Data extract:

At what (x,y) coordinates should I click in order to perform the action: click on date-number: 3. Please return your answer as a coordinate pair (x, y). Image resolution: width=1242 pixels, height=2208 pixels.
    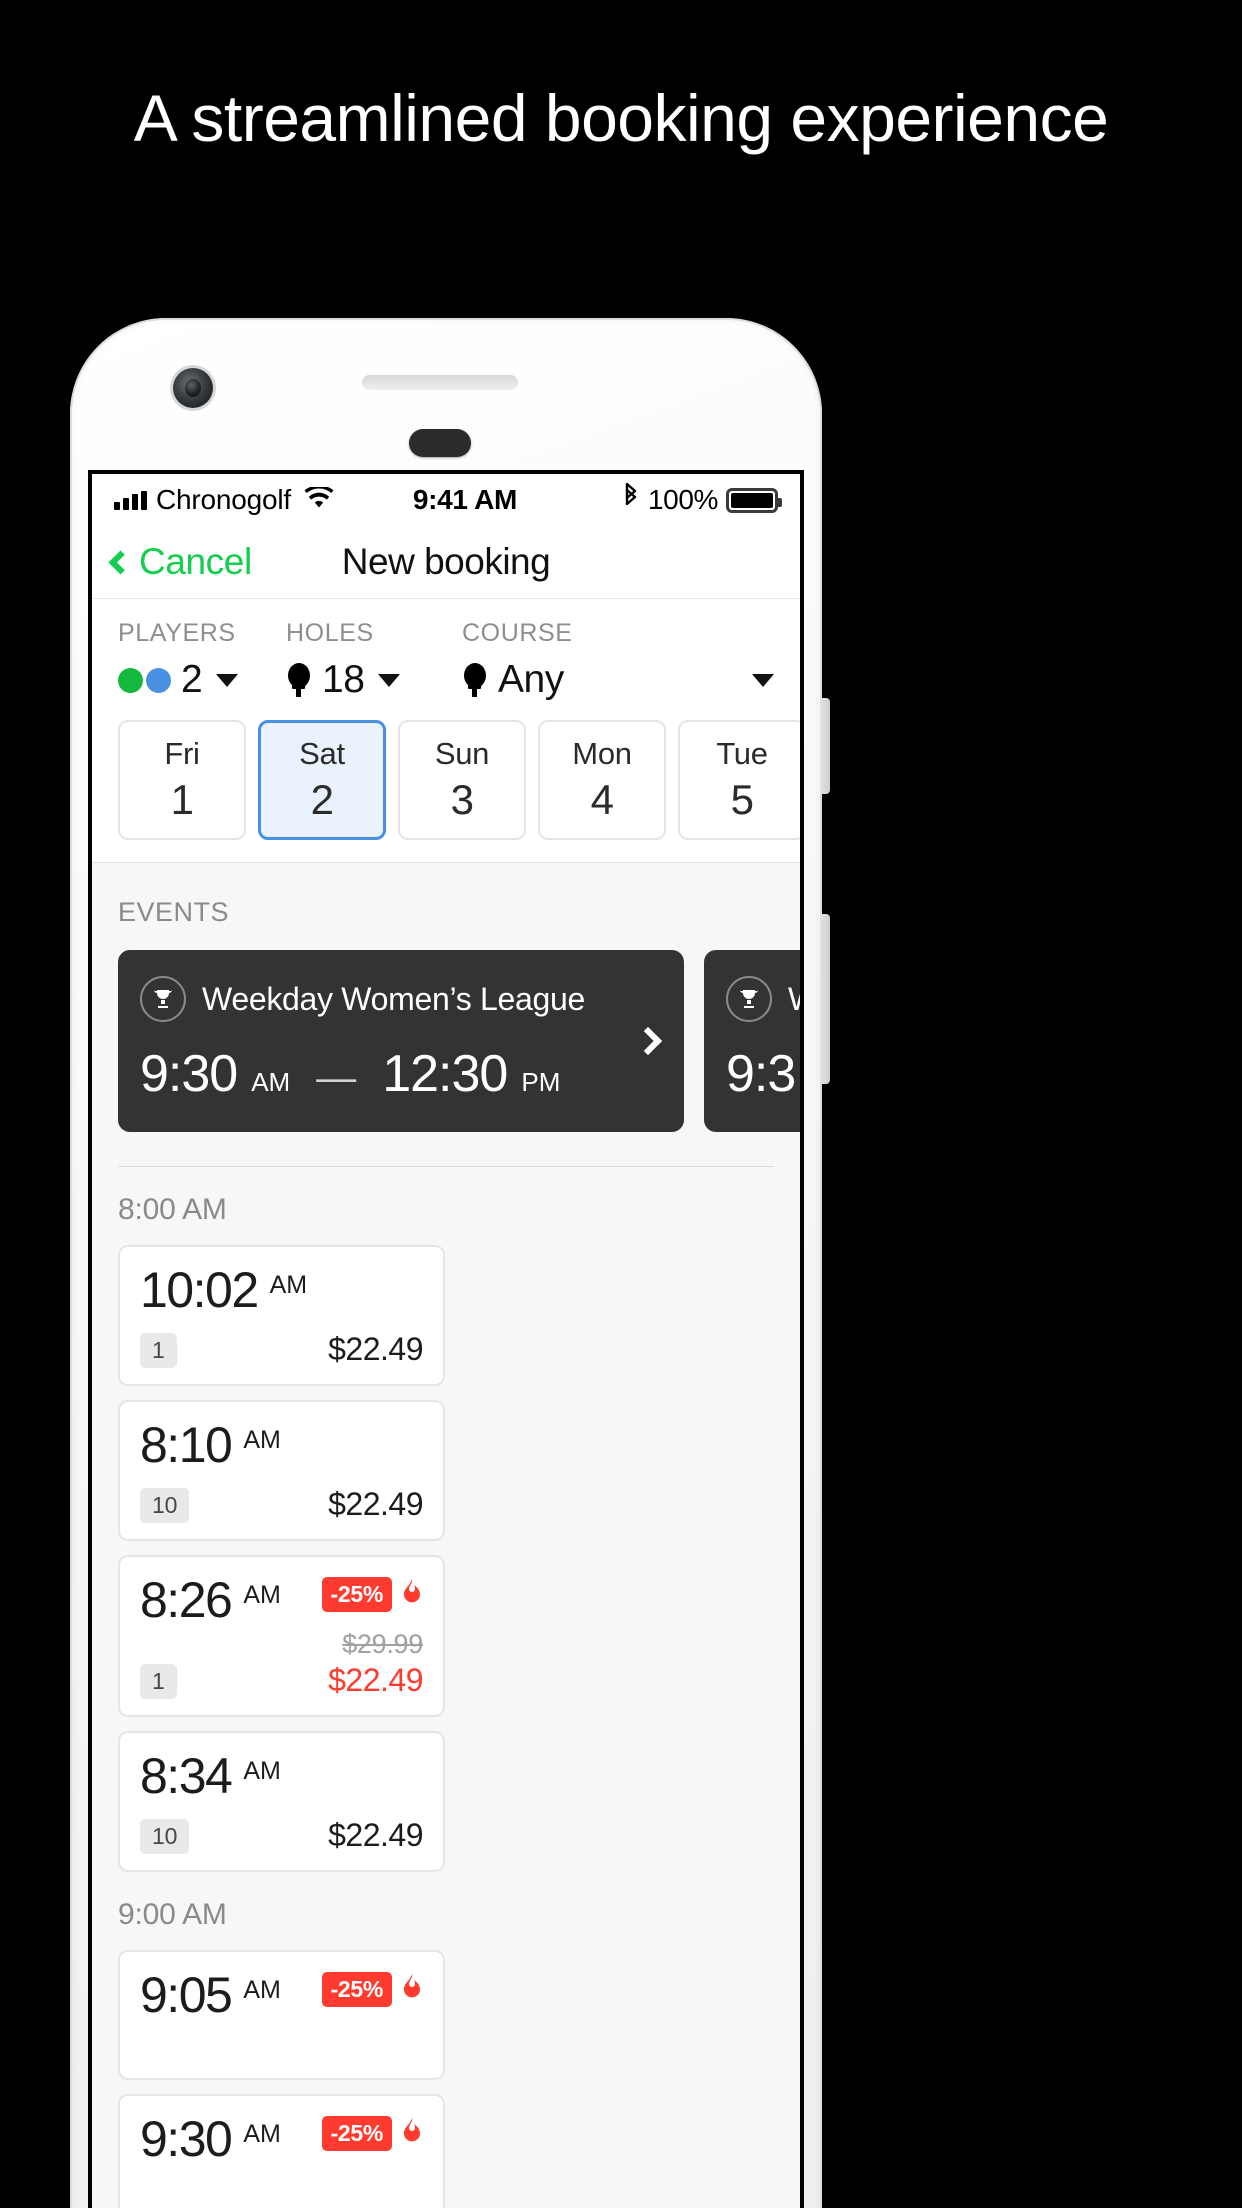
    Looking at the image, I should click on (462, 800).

---

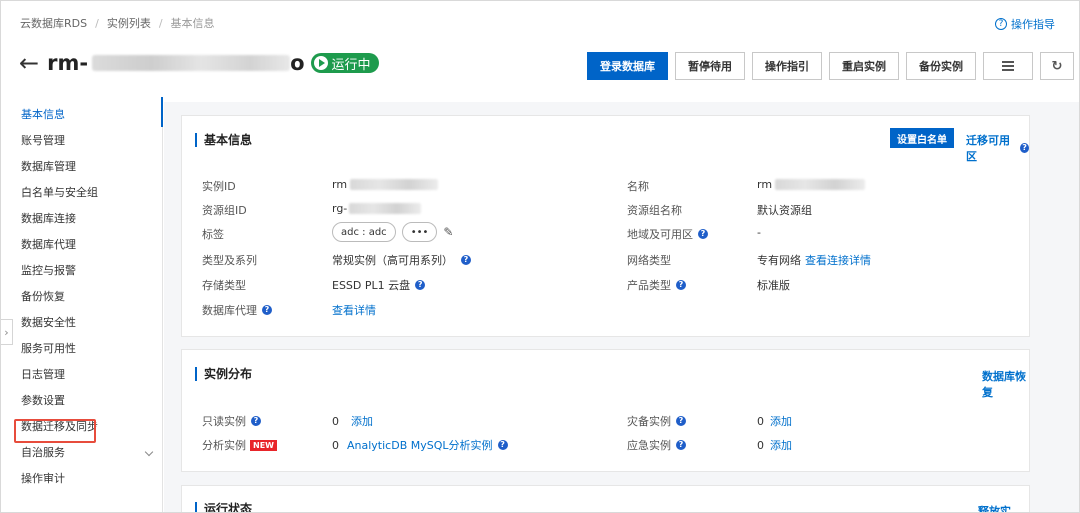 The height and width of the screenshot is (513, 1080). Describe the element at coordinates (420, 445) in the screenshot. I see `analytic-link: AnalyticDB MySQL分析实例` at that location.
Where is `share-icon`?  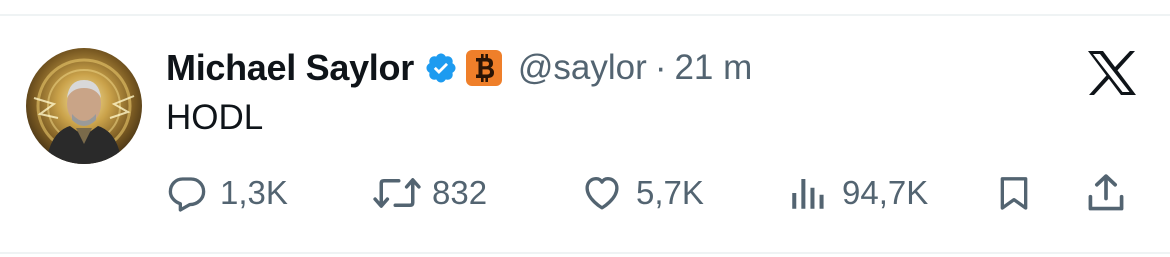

==

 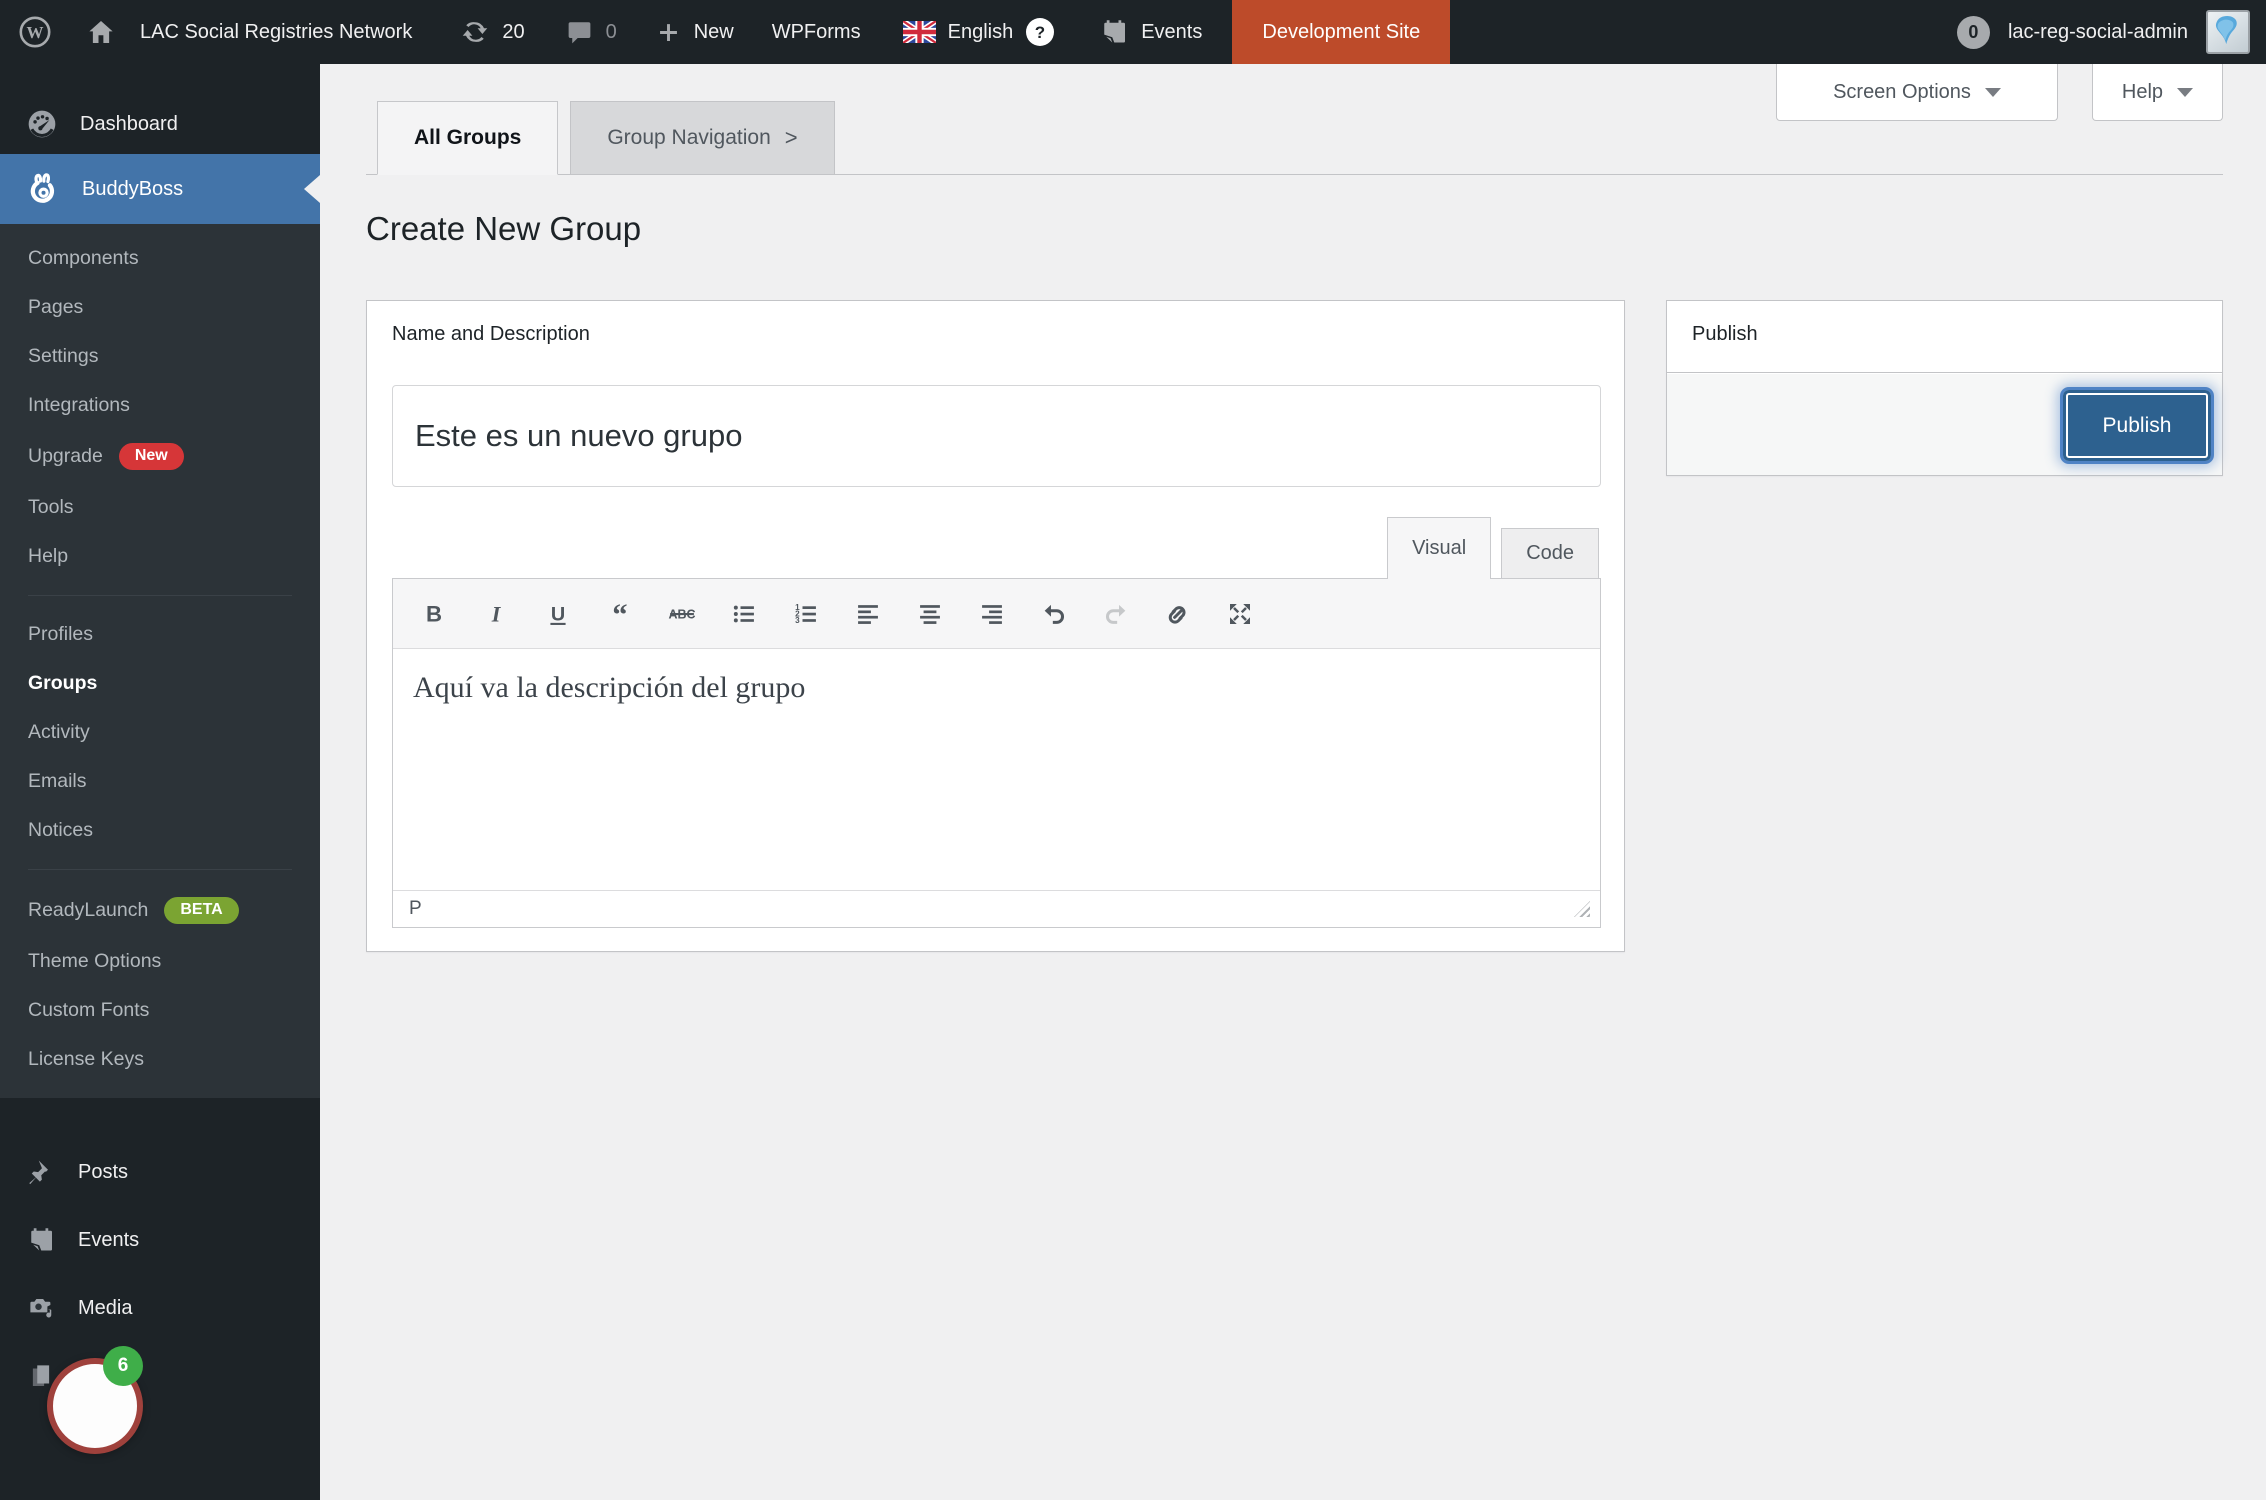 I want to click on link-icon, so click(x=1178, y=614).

What you need to do: Return the records from the line with "At what (x,y)" through the line with "Looking at the", copied word for word and leaving out the pictures.

The answer:
At what (x,y) coordinates should I click in order to perform the action: click on date-number: 3. Please return your answer as a coordinate pair (x, y). Image resolution: width=1242 pixels, height=2208 pixels.
    Looking at the image, I should click on (462, 800).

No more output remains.